Having determined that the Supreme Court’s forthcoming decision in Abdur’Raham v. Bell, — U.S. -, 122 S.Ct. 1605, 152 L.Ed.2d 620 (2002) (granting certiorari to consider whether every Rule 60(b) motion constitutes a prohibited “second or successive” habeas petition as a matter of law), will determine our resolution of the issues Mobley raises in this appeal, we hereby stay Mobley’s execution pending a decision in that case or until further order of this Court or the Supreme Court. Because the dissent fully describes the factual and procedural background of this case, we write only to explain our disagreement.
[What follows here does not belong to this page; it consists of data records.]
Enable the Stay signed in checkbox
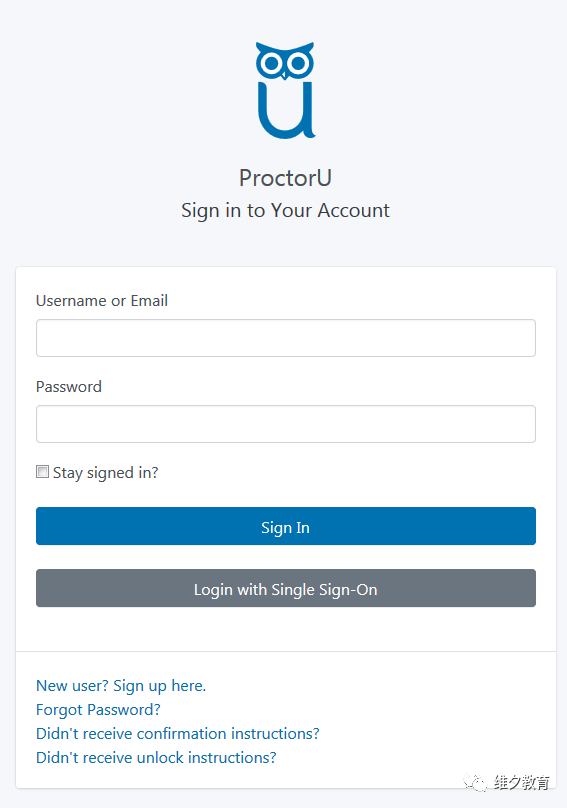 (42, 472)
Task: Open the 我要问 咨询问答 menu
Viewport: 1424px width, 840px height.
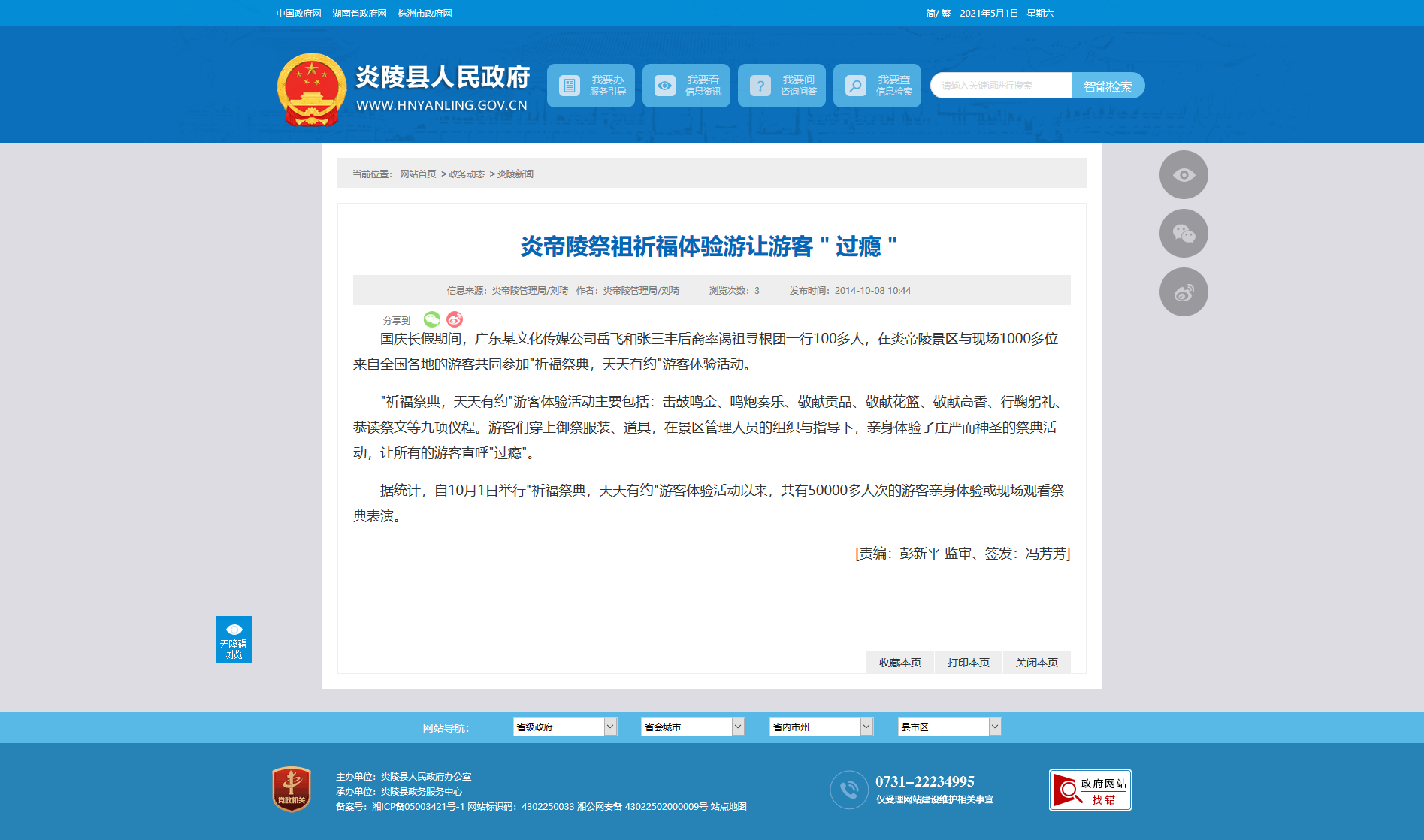Action: click(782, 86)

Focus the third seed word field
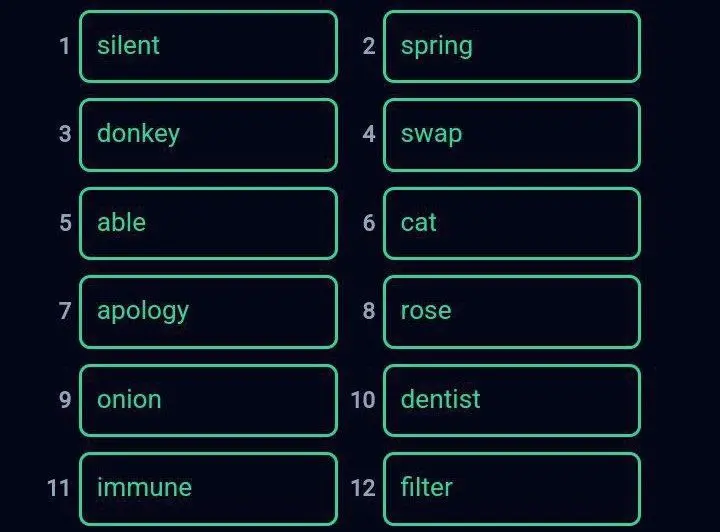(208, 135)
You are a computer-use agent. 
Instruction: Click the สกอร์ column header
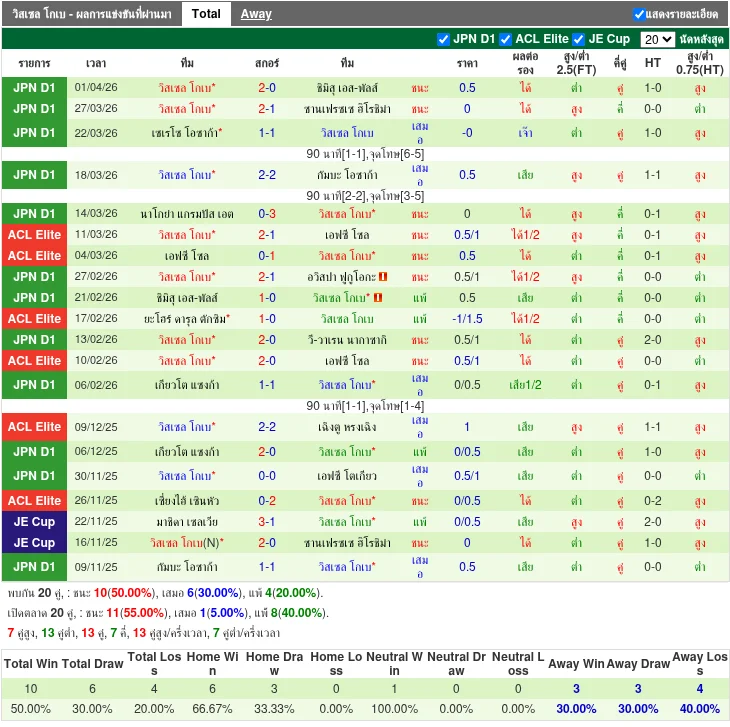click(x=267, y=63)
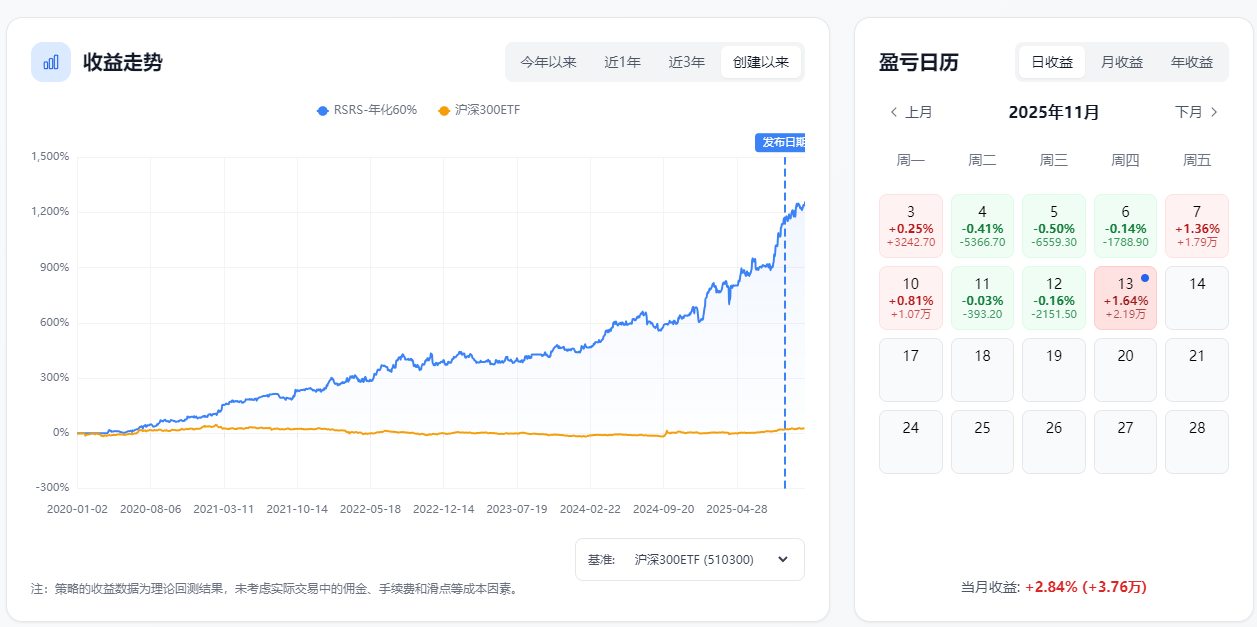Click the right chevron for 下月

pos(1214,112)

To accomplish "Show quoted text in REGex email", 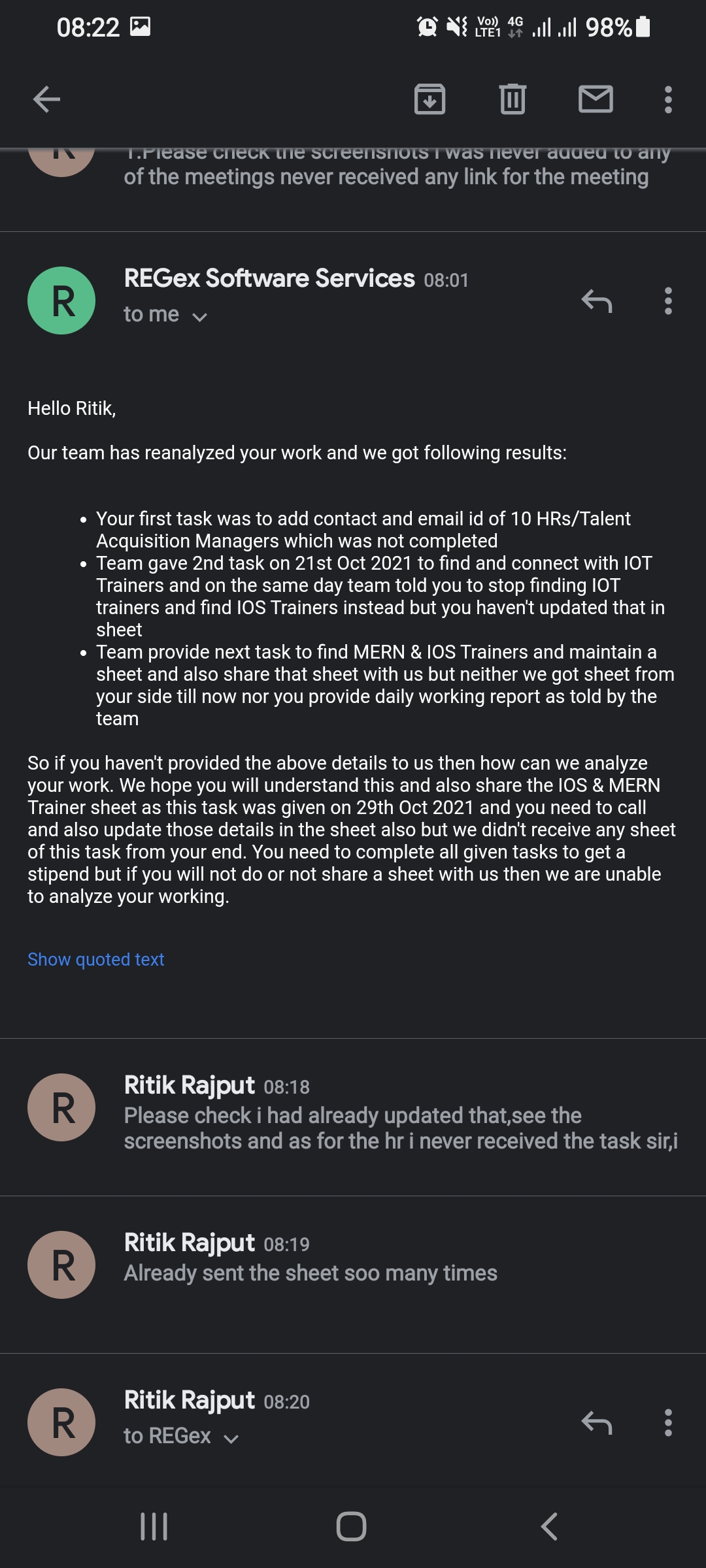I will coord(96,959).
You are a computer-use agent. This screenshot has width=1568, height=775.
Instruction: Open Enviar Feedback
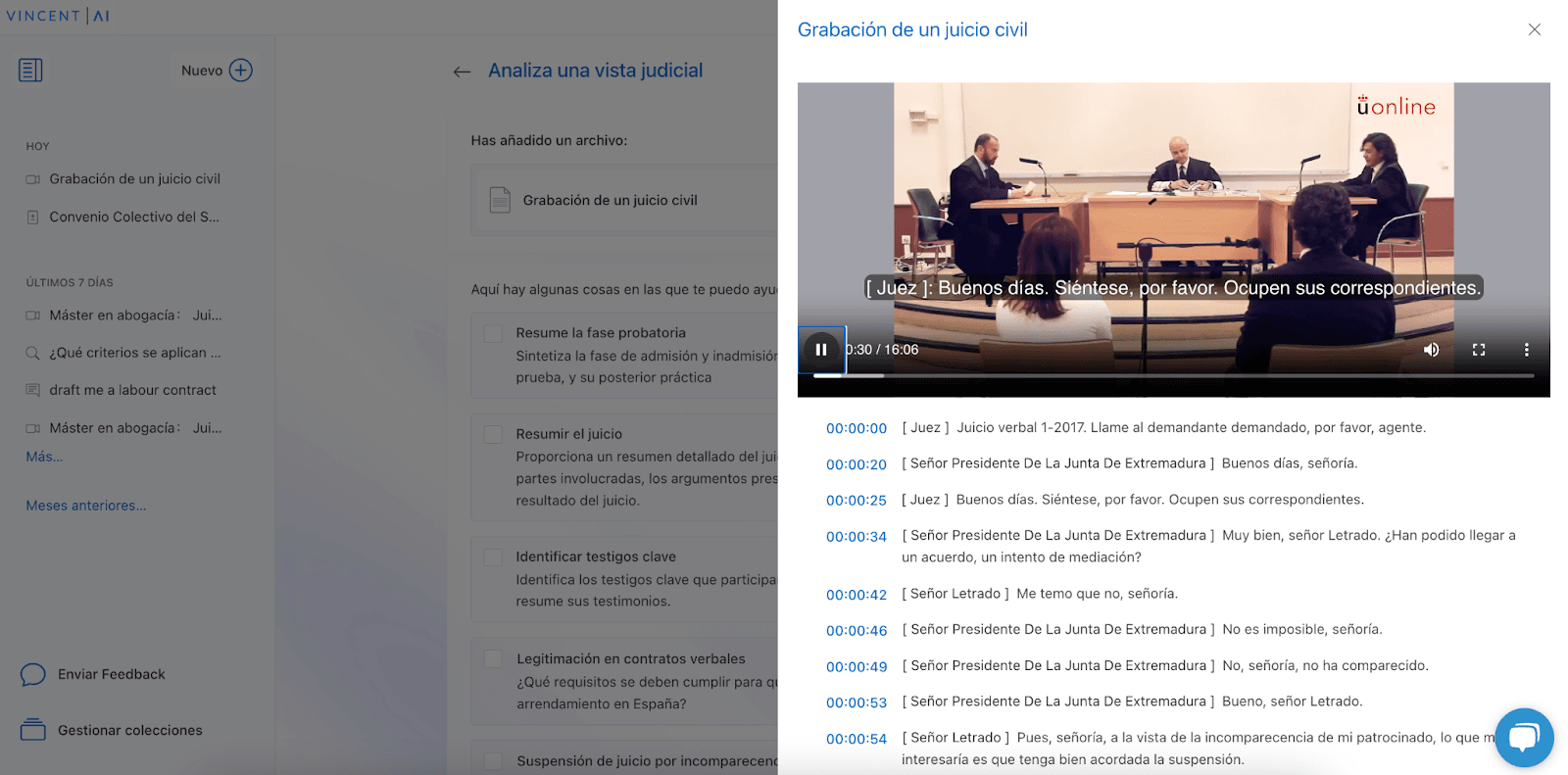[x=111, y=674]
Unlike the dissent, we believe that the district court fairly read Felker v. Turpin, 101 F.3d 657 (11th Cir.1996), to have established a bright-line rule that the restrictions in 28 U.S.C. § 2244(b) for “second or successive” petitions apply to all Rule 60(b) motions filed by habeas corpus petitioners. See Felker, 101 F.3d at 661 (“We hold that the successive petition restrictions contained in the amendments to § 2244(b) apply to Rule 60(b) proceedings, *1097even where those proceedings seek to amend a judgement that became final before the effective date of the amendments.”); In re Medina, 109 F.3d 1556, 1561 (11th Cir.1997) (“We held in Felker that the second and successive petition restrictions of amended § 2244(b) apply to Rule 60(b) motions.”). That is the same unequivocal rule that the Supreme Court has granted certiorari to review in Ab-dur’Raham, and we believe the outcome in that ease will determine the outcome here.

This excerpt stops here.